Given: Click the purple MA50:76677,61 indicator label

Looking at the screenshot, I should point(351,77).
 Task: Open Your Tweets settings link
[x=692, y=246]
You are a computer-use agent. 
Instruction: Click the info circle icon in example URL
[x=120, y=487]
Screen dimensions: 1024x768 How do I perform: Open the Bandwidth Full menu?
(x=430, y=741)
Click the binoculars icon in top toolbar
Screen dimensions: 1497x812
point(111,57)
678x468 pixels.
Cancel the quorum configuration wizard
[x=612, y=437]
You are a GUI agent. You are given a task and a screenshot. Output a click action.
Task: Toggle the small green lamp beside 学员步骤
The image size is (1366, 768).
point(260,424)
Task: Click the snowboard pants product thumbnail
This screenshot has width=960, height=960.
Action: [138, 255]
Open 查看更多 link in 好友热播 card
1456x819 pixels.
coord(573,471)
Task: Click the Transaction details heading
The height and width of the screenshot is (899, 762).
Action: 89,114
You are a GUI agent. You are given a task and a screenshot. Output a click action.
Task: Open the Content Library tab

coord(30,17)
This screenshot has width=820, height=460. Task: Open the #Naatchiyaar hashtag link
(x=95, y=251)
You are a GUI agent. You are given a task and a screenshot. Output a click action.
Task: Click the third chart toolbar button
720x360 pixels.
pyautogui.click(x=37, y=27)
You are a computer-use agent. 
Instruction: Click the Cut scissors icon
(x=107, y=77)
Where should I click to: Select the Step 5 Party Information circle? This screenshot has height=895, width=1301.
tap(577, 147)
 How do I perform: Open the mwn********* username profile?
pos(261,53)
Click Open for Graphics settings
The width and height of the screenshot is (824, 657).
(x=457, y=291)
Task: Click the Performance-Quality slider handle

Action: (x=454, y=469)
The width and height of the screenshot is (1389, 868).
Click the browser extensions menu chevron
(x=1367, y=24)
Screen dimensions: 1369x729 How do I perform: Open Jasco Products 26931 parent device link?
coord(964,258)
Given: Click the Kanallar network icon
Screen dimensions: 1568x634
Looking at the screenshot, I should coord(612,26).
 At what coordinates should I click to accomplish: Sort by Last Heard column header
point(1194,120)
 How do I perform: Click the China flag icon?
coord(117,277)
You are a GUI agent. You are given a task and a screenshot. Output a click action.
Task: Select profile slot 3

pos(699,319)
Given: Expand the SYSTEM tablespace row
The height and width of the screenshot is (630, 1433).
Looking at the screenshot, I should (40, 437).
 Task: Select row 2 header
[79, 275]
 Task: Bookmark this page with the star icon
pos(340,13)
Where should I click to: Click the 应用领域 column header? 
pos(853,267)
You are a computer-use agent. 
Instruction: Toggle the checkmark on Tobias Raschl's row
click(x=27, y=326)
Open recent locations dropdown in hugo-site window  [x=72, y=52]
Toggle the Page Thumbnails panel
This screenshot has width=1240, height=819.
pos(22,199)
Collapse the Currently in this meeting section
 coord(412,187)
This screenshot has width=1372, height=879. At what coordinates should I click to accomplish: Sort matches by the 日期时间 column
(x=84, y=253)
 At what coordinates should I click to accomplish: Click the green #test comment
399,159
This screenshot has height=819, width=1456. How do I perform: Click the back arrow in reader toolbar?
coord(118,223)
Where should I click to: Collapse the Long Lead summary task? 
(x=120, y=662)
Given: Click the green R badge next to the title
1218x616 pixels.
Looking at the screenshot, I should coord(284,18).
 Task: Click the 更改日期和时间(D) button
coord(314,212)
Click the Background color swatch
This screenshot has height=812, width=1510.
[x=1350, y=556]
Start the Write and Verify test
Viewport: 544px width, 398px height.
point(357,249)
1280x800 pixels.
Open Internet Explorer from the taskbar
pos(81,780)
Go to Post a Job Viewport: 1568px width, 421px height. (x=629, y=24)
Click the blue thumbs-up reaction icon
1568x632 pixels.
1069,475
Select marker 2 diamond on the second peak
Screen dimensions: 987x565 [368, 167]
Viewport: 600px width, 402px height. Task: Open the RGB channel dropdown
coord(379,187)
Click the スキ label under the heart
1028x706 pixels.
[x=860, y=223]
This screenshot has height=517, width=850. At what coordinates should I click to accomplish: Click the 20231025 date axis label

THE EXERCISE
Transcribe the records verbatim, from the line with "Given: Click the Kanallar network icon" up to and including the line with "coord(379,187)".

RESULT FOR THIS TASK
Given: Click the Kanallar network icon
Screen dimensions: 1568x634
Looking at the screenshot, I should coord(612,26).
 At what coordinates should I click to accomplish: Sort by Last Heard column header
point(1194,120)
 How do I perform: Click the China flag icon?
coord(117,277)
You are a GUI agent. You are given a task and a screenshot. Output a click action.
Task: Select profile slot 3

pos(699,319)
Given: Expand the SYSTEM tablespace row
The height and width of the screenshot is (630, 1433).
Looking at the screenshot, I should (40, 437).
 Task: Select row 2 header
[79, 275]
 Task: Bookmark this page with the star icon
pos(340,13)
Where should I click to: Click the 应用领域 column header? 
pos(853,267)
You are a computer-use agent. 
Instruction: Toggle the checkmark on Tobias Raschl's row
click(x=27, y=326)
Open recent locations dropdown in hugo-site window  [x=72, y=52]
Toggle the Page Thumbnails panel
This screenshot has width=1240, height=819.
pos(22,199)
Collapse the Currently in this meeting section
 coord(412,187)
This screenshot has width=1372, height=879. At what coordinates should I click to accomplish: Sort matches by the 日期时间 column
(x=84, y=253)
 At what coordinates should I click to accomplish: Click the green #test comment
399,159
This screenshot has height=819, width=1456. How do I perform: Click the back arrow in reader toolbar?
coord(118,223)
Where should I click to: Collapse the Long Lead summary task? 
(x=120, y=662)
Given: Click the green R badge next to the title
1218x616 pixels.
Looking at the screenshot, I should coord(284,18).
 Task: Click the 更改日期和时间(D) button
coord(314,212)
Click the Background color swatch
This screenshot has height=812, width=1510.
[x=1350, y=556]
Start the Write and Verify test
Viewport: 544px width, 398px height.
point(357,249)
1280x800 pixels.
Open Internet Explorer from the taskbar
pos(81,780)
Go to Post a Job Viewport: 1568px width, 421px height. (x=629, y=24)
Click the blue thumbs-up reaction icon
1568x632 pixels.
1069,475
Select marker 2 diamond on the second peak
Screen dimensions: 987x565 [368, 167]
Viewport: 600px width, 402px height. Task: Open the RGB channel dropdown
coord(379,187)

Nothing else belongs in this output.